The notation in the appeal entries to the effect that “the defendant is permitted to appeal as a pauper,” availeth naught without affidavit to support it, or in the face of an insufficient affidavit. S. v. Martin, 172 N. C., 977, 90 S. E., 502. The appeal entries are not signed by the judge.

There is no authority for granting an appeal informa pauperis without proper supporting affidavit, either in a criminal prosecution or a civil action, S. v. Moore, 93 N. C., 500; Lupton v. Hawkins, 210 N. C., 658, 188 S. E., 110, nor are the mandatory and jurisdictional requirements of the statute subject to indulgences or waiver. S. v. Holland, 211 N. C., 284, 189 S. E., 761. This is not a harsh rule. It simply means that one who would avail himself of the benefits of the statute must comply with its terms. That is all.

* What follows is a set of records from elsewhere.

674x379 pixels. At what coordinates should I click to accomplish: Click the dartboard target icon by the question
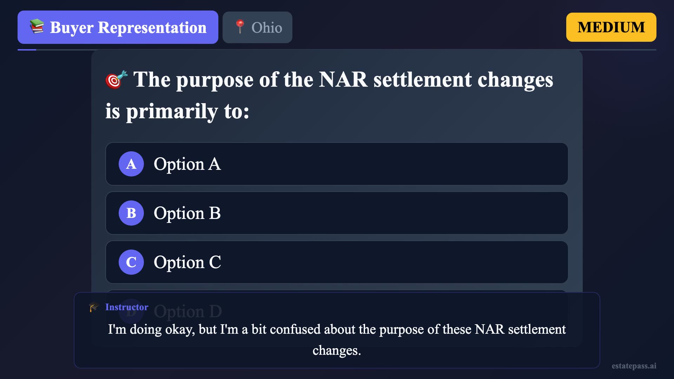pyautogui.click(x=116, y=80)
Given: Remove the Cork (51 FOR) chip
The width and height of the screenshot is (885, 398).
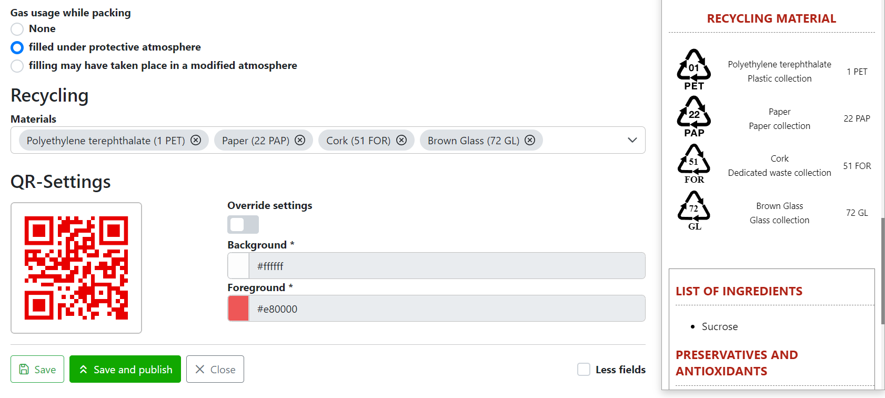Looking at the screenshot, I should click(x=401, y=140).
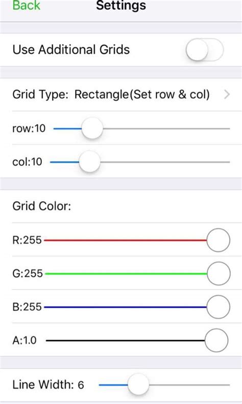Click the Settings title text
Screen dimensions: 242x404
click(121, 5)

It has been pointed out in a number of cases that the statutory requirements for prosecuting appeals in forma pauperis are different in criminal cases, C. S., 4651 and 4652, from what they are in civil actions. The latter are controlled by the provisions of C. S., 649, which statute was amended by ch. 89, Public Laws 1937, so as to permit corrections of *462errors or omissions in the affidavit or certificate of counsel at any time prior to the hearing of the argument of the case on appeal, but this amendment, in terms, applies only to the section pertaining to appeals in civil actions.

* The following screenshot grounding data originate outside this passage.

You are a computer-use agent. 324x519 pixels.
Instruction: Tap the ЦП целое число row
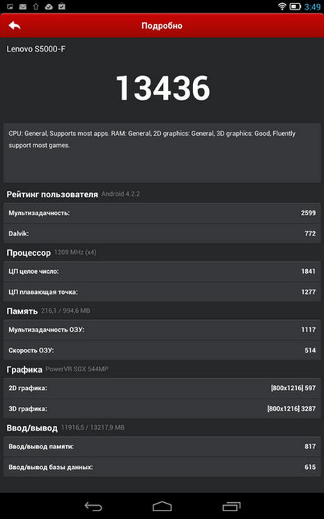point(162,272)
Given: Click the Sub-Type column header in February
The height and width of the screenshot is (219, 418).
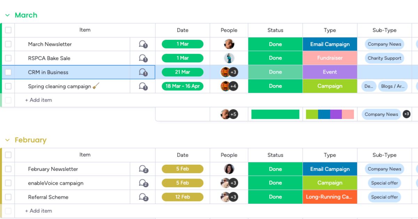Looking at the screenshot, I should click(384, 155).
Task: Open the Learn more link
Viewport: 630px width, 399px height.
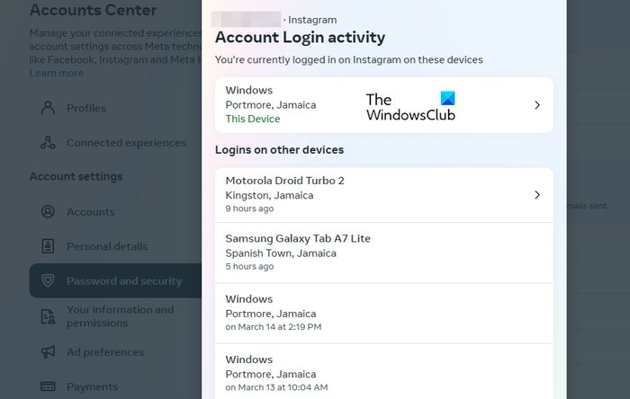Action: point(56,74)
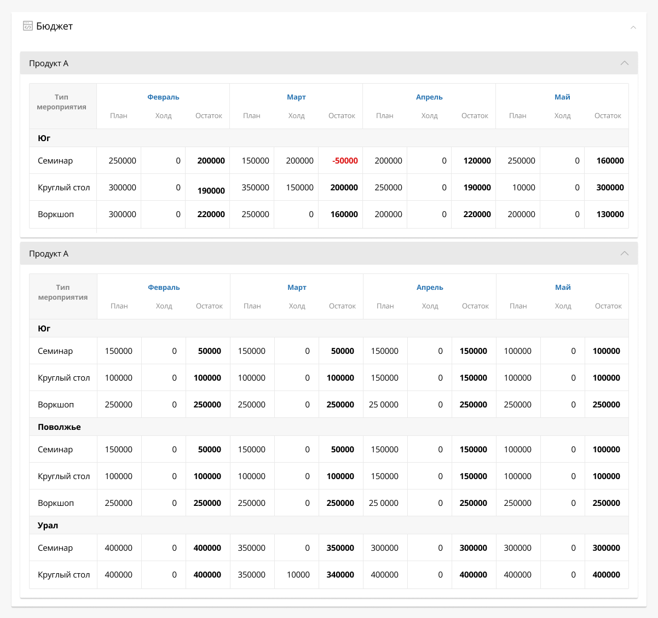
Task: Click the 340000 Остаток value in Урал
Action: point(340,575)
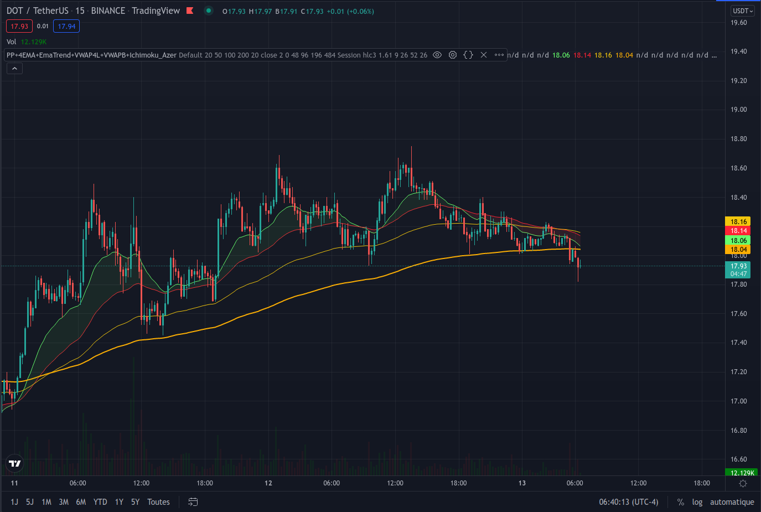The image size is (761, 512).
Task: Open the automatique scale mode selector
Action: pyautogui.click(x=732, y=501)
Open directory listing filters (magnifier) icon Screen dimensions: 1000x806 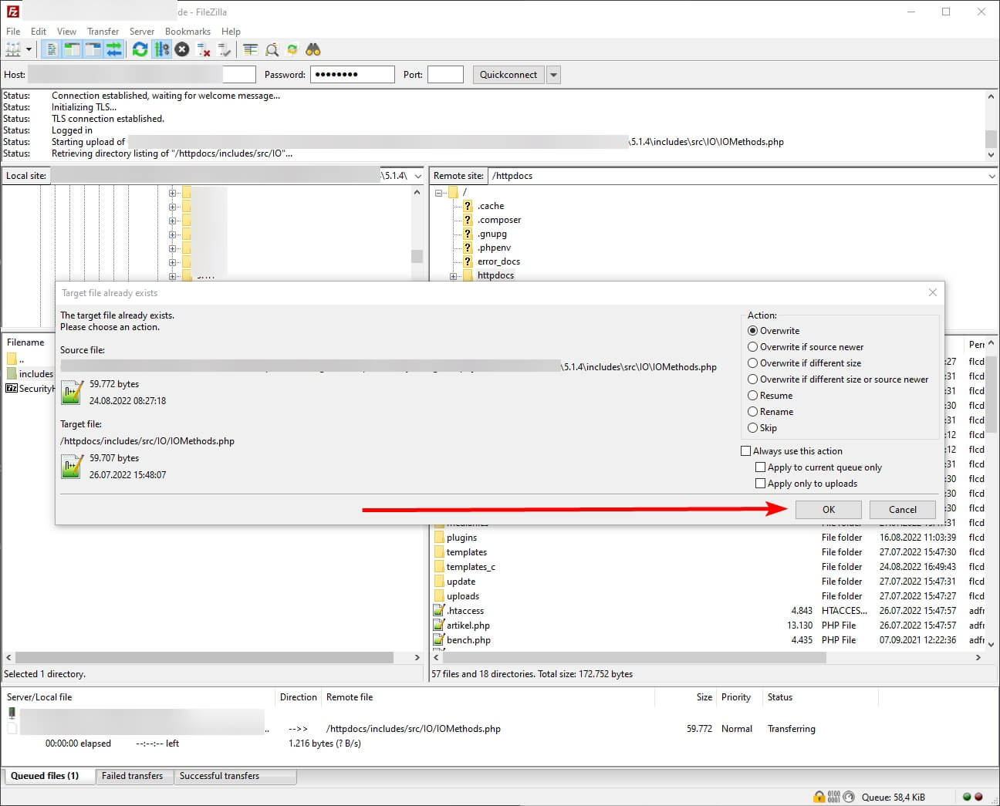(272, 49)
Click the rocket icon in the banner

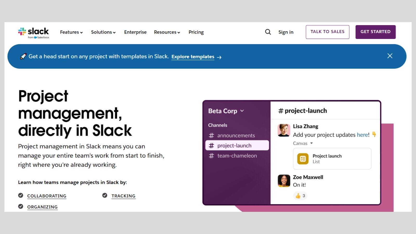[23, 56]
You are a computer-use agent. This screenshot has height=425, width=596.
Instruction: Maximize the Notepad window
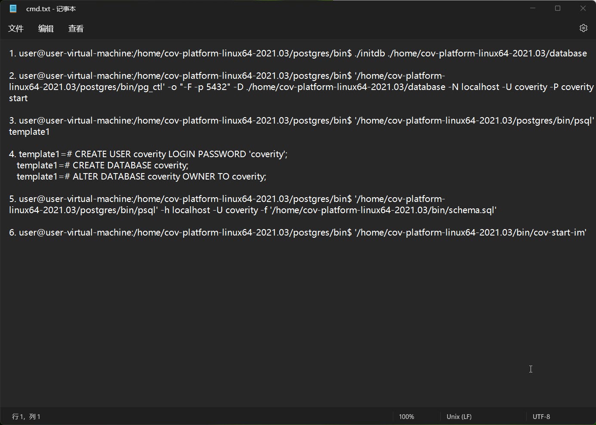(x=558, y=9)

The affidavit required by C. S., 4651, is to be filed during the trial term or within ten days from the adjournment thereof. S. v. Stafford, 203 N. C., 601, 166 S. E., 734; S. c., ibid., 648; Powell v. Moore, 204 N. C., 654, 169 S. E., 281.

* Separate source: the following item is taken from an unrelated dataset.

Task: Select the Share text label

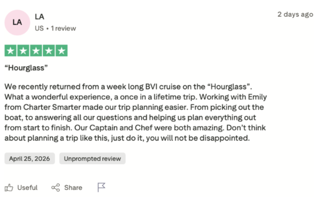Action: (73, 188)
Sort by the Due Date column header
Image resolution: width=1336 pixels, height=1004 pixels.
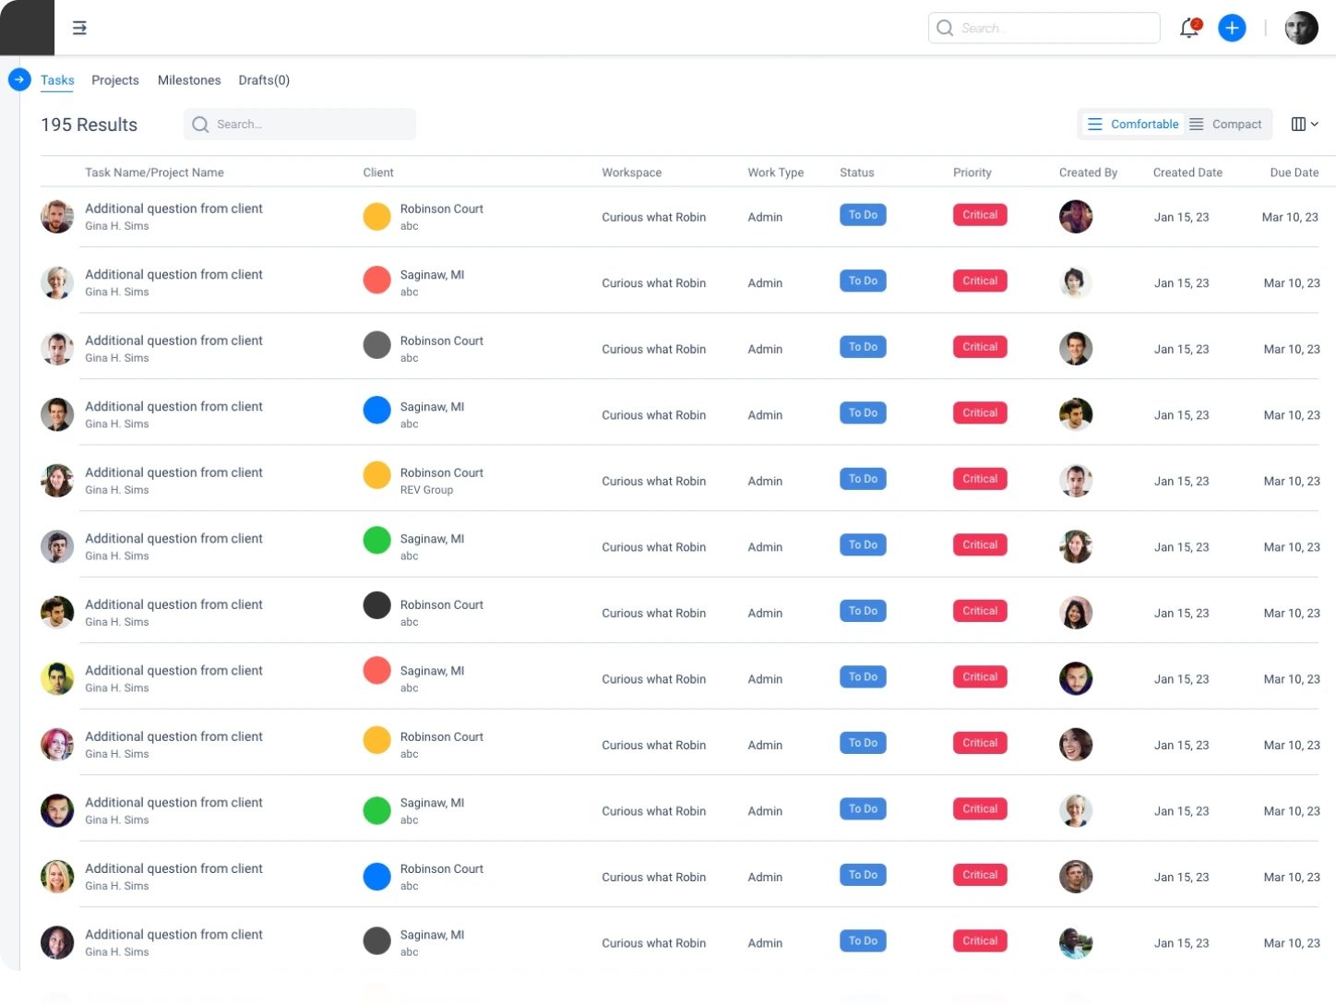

It is not the policy of our law to deny to any litigant his right of appeal, but inasmuch as he has no new trial in the Supreme Court, but only questions of law are to be determined, when a defendant in a criminal prosecution is unable to give security for costs, he is reasonably required to make affidavit (1) that he is wholly unable to give security for the costs, (2) that he is advised by counsel he has reasonable cause for the appeal prayed, and (3) that the application is in good faith. S. v. Marion, 200 N. C., 715, 158 S. E., 406; S. v. Moore, supra. The requirements of the statute are mandatory, not directory, and unless complied with the appeal will be dismissed, not as a matter of discretion, but for want of jurisdiction. S. v. Robinson, 214 N. C., 365, 199 S. E., 270. Here, the requirements of the statute have not been met, and we have no discretion in the matter.

However, as was done in the Holland case, supra, and the Stafford case, supra, we have examined the record and find no reversible error. Hence, the result:

Judgment affirmed; appeal dismissed.